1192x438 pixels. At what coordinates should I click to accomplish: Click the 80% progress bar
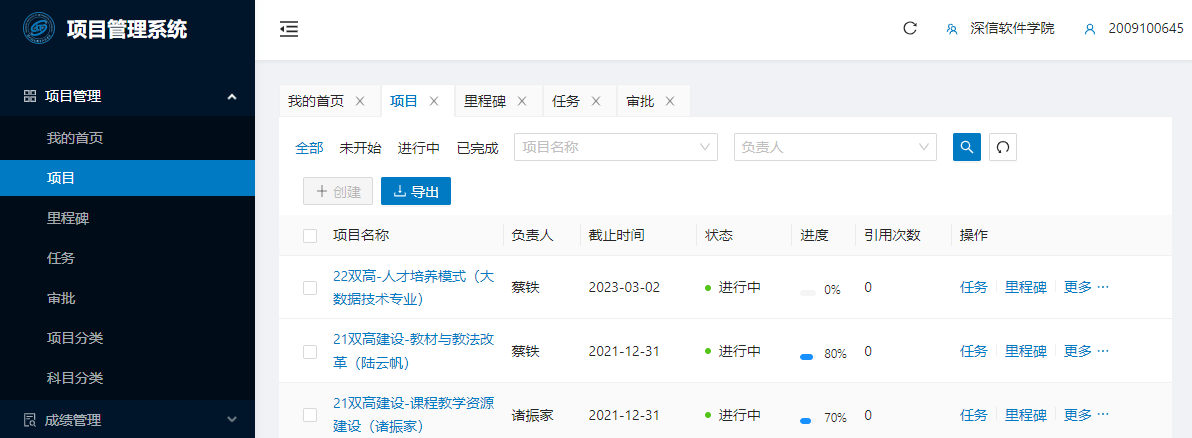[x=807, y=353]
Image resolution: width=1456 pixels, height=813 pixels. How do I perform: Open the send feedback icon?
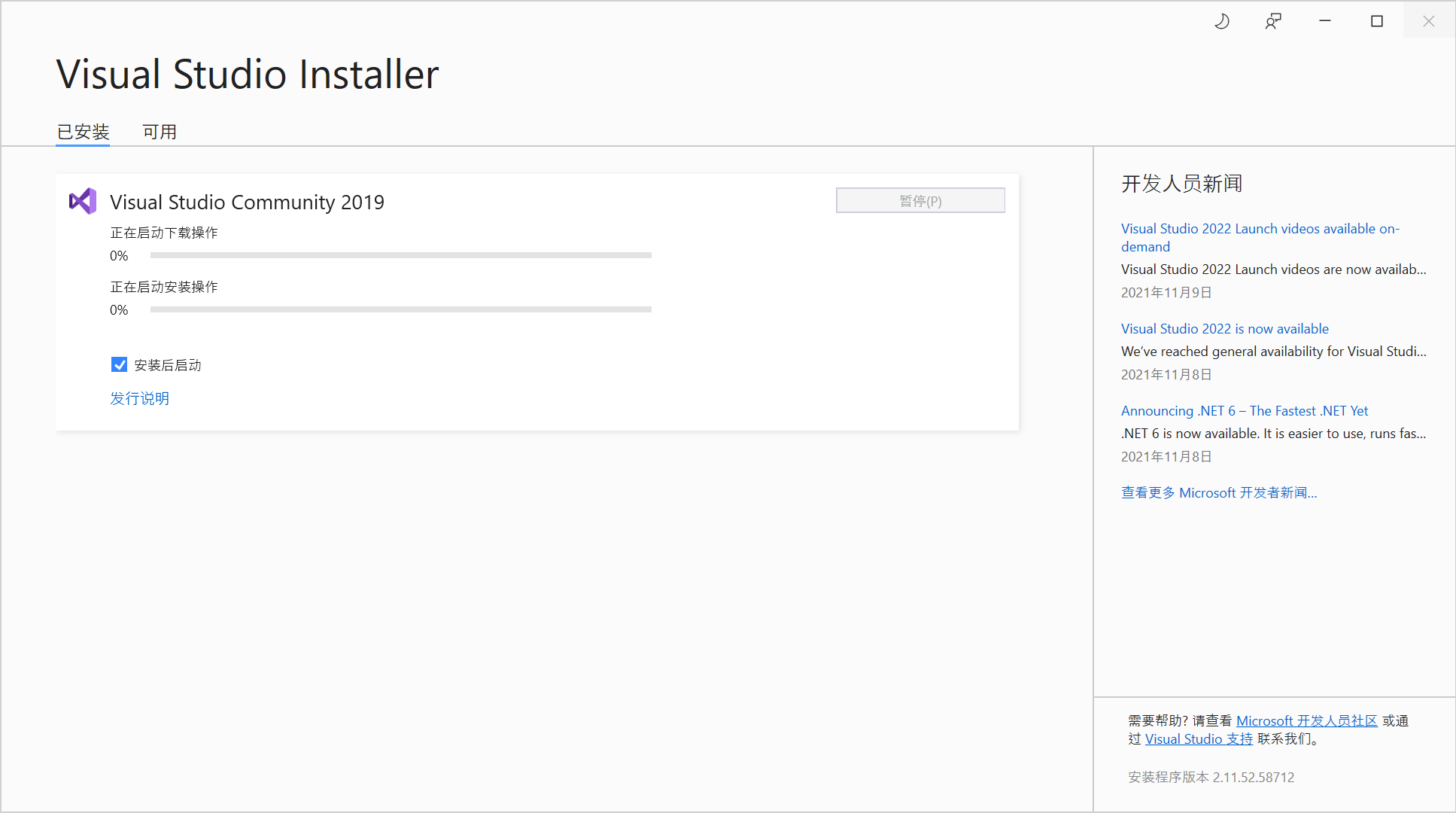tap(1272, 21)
==================================================
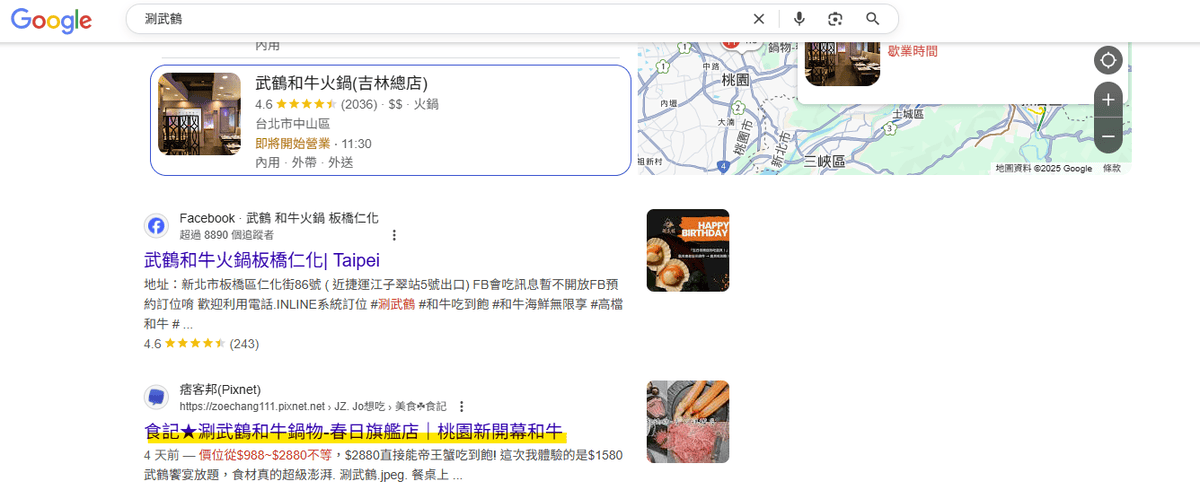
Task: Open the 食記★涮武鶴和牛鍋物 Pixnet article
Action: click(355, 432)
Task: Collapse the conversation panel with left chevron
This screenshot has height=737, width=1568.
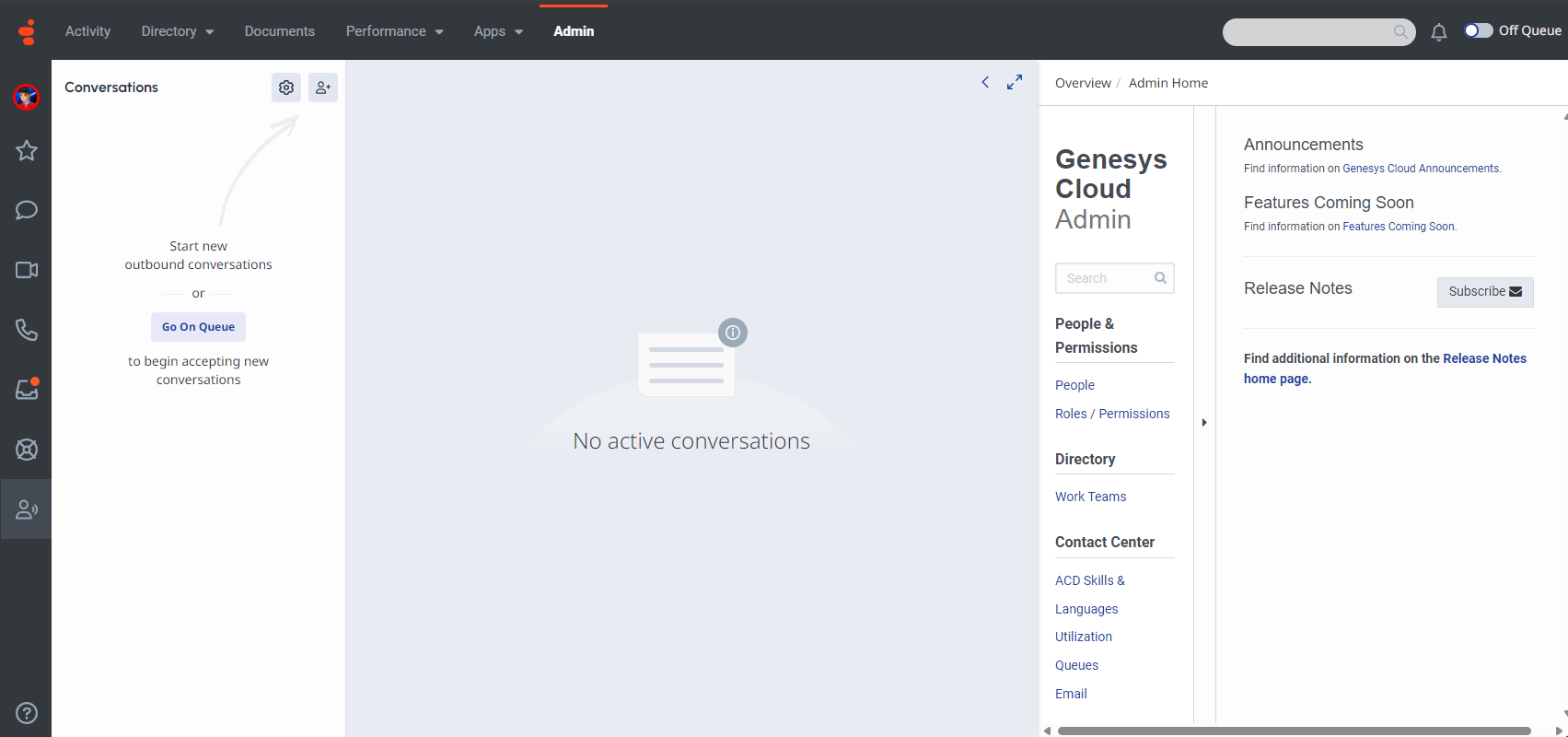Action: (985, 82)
==================================================
What the exercise asks: Rewrite the records from the line with "Task: Collapse the" up to and including the line with "Action: (985, 82)", replacing "left chevron" with "left arrow" and leaving out the pictures.

Finished answer:
Task: Collapse the conversation panel with left arrow
This screenshot has height=737, width=1568.
Action: (985, 82)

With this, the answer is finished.